Directors from three Promise Neighborhoods participated on the panel:
- Dreama Gentry, Partners for Education in Appalachian Kentucky
- Richard Raya, Mission Promise Neighborhood in San Francisco
- Sondra Samuels, Northside Achievement Zone in Minneapolis
Dr. Betina Jean-Louis of the Harlem Children’s Zone in New York City also joined us for this discussion, which focused on children in these communities being just as capable of living successful and fulfilling lives as peers from more advantaged backgrounds and communities. But we need to change current systems, practices and policies to support the trajectory of these children toward future opportunities and upward mobility.
The neighborhoods represented by this panel couldn’t have been more diverse. They represent large populations of children from rural, overwhelmingly white to urban, overwhelmingly Latino and urban, overwhelmingly black. The organizations behind these cradle-to-career, cross-sector collective impact approaches have their origins in the sectors of nonprofit, financial and housing assistance, and higher education. Here are four insights they have in common despite these differences:
- Outcomes are impacted by what takes place at school, at home and in communities. Improving student outcomes means intentionally linking the unique needs of children in all settings with all parties who have a contribution to make in this work.
- Stakeholder decision-making must be grounded in data. First, this means data must be accessible to communities and stakeholders at the whole population level and individual level. Also, it must be disaggregated by race and other factors so that inequities can be properly identified.

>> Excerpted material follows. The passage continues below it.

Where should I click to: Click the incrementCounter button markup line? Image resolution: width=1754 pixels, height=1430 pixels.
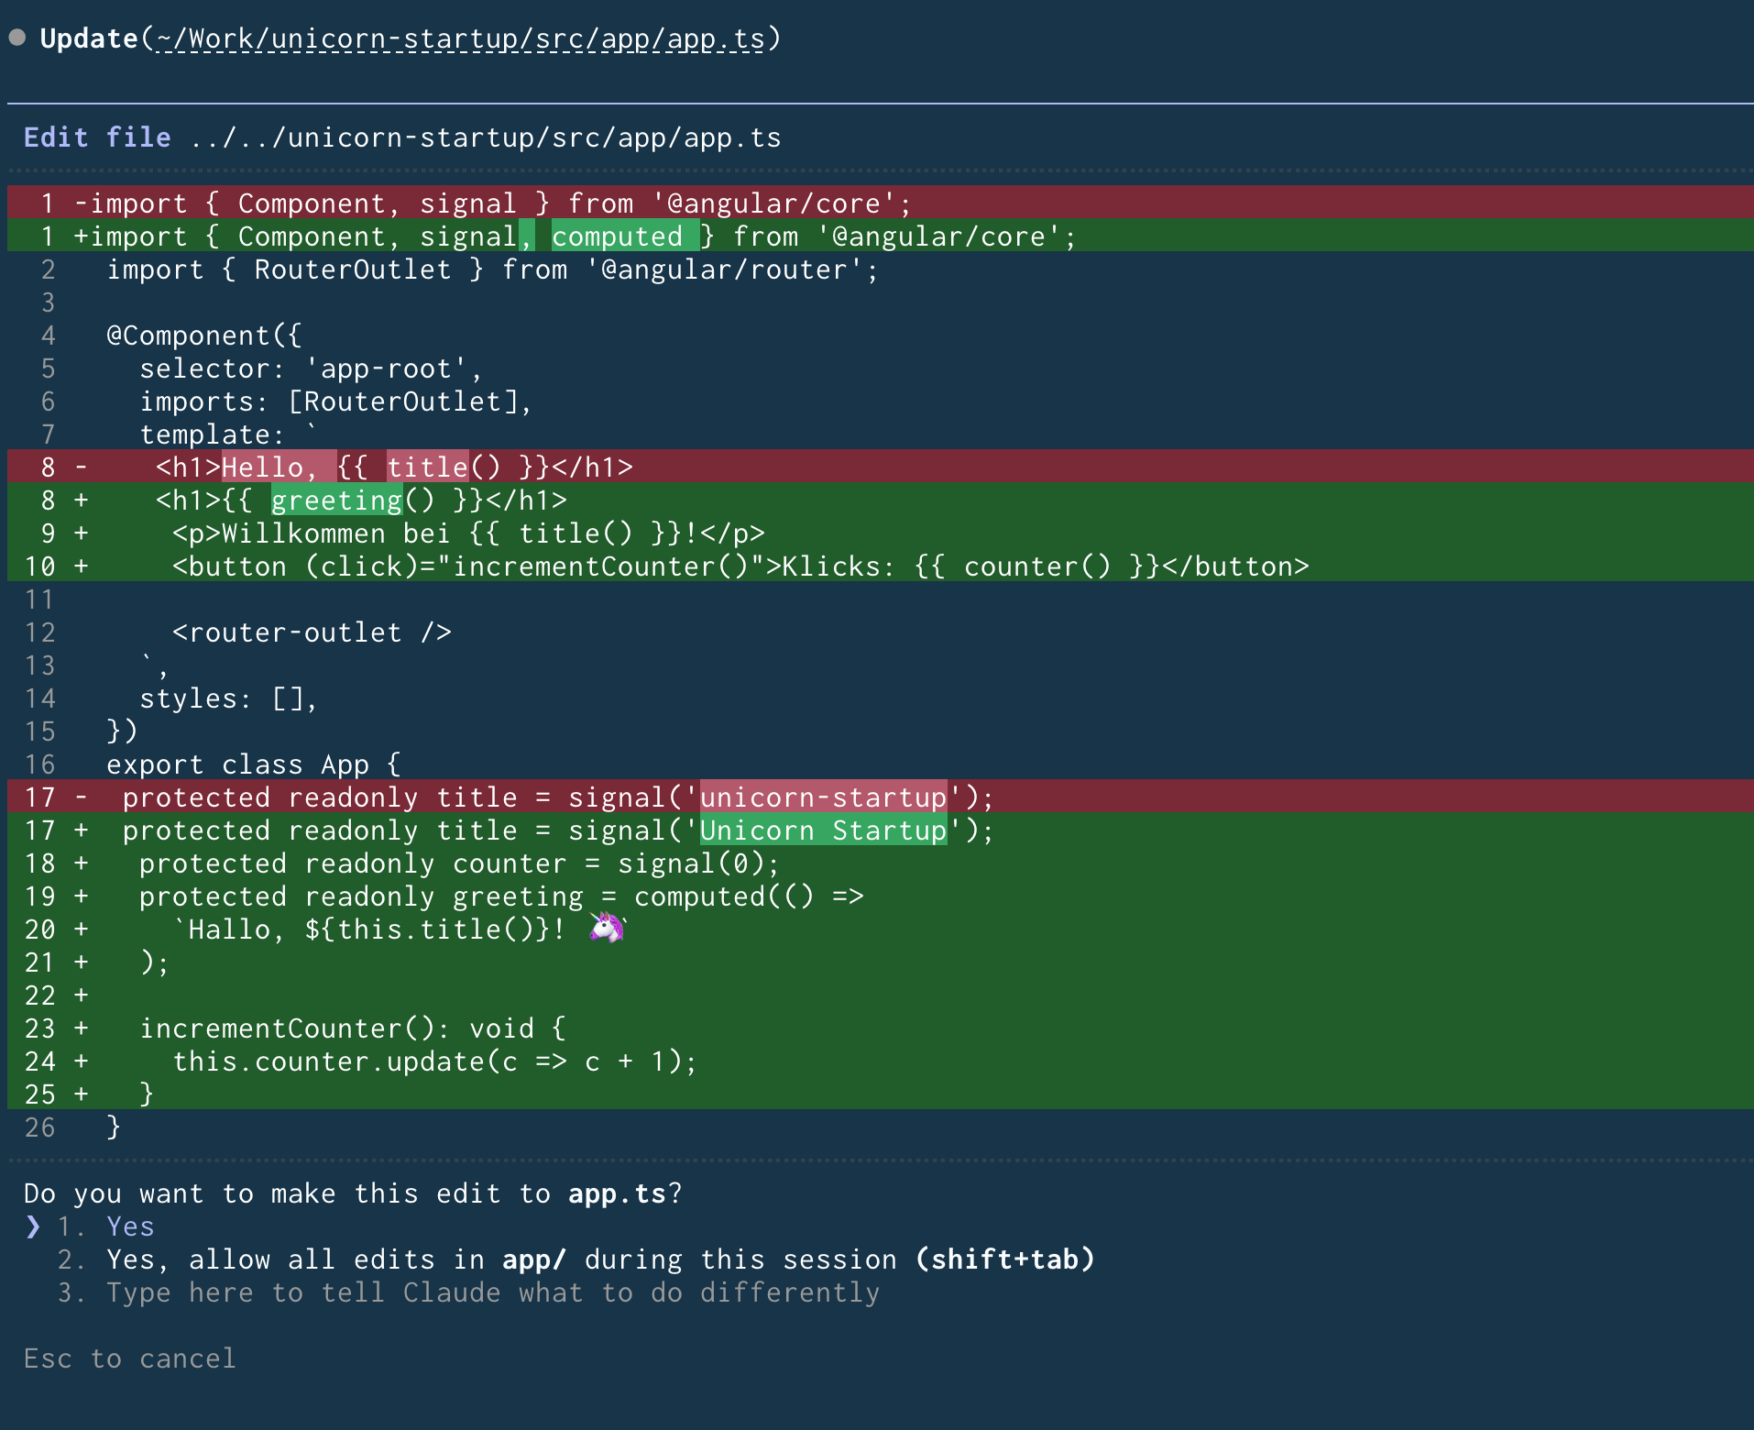[733, 566]
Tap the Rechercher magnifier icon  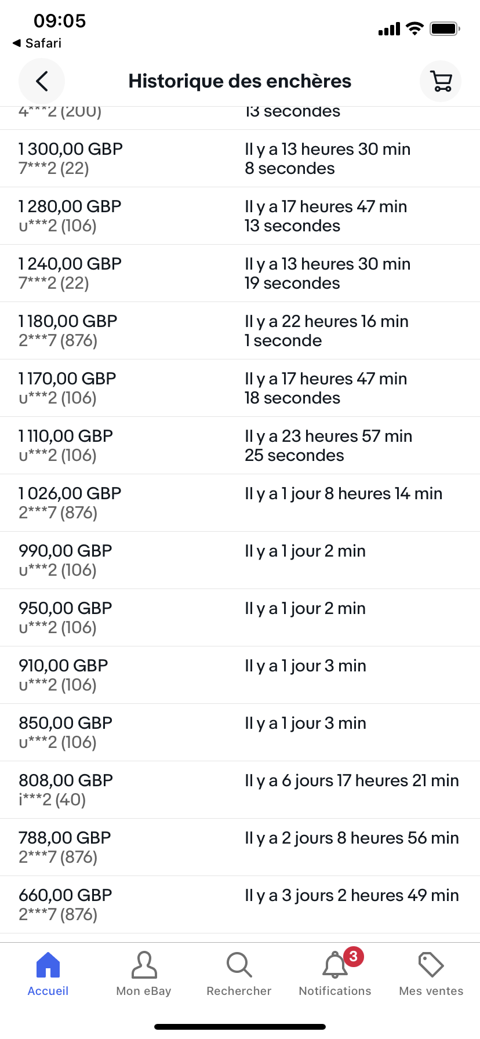[x=239, y=965]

- Community members and youth must be a part of the solution. Ownership of strategies to transform communities and neighborhoods can only be reached through co-design of solutions.
- Strong school partnerships are essential. Trust and results have to be front and center. Trust is constantly built or broken, and it’s always fluid. Results for every child have to be constantly lifted up and held as the fixture for collective efforts to improve.
The Promise Neighborhoods program infuses millions of dollars over fixed periods of time —typically $30 million over five years — into the most distressed communities across America, with the intention of creating and sustaining cradle-to-career support for children and youth. These grants are ideal seeds of innovation that can be nurtured over time and scaled by neighborhoods that join StriveTogether’s national network after the grant period end. They provide an incredible boost of financial resources and technical assistance for a model collective impact approach that the StriveTogether framework and Cradle to Career Network can sustain over the long term.
Promise Neighborhoods and StriveTogether can serve as an example where government plants the seeds of innovation in a community, and the nonprofit sector cultivates and makes possible the full blossom of sustainability and community transformation.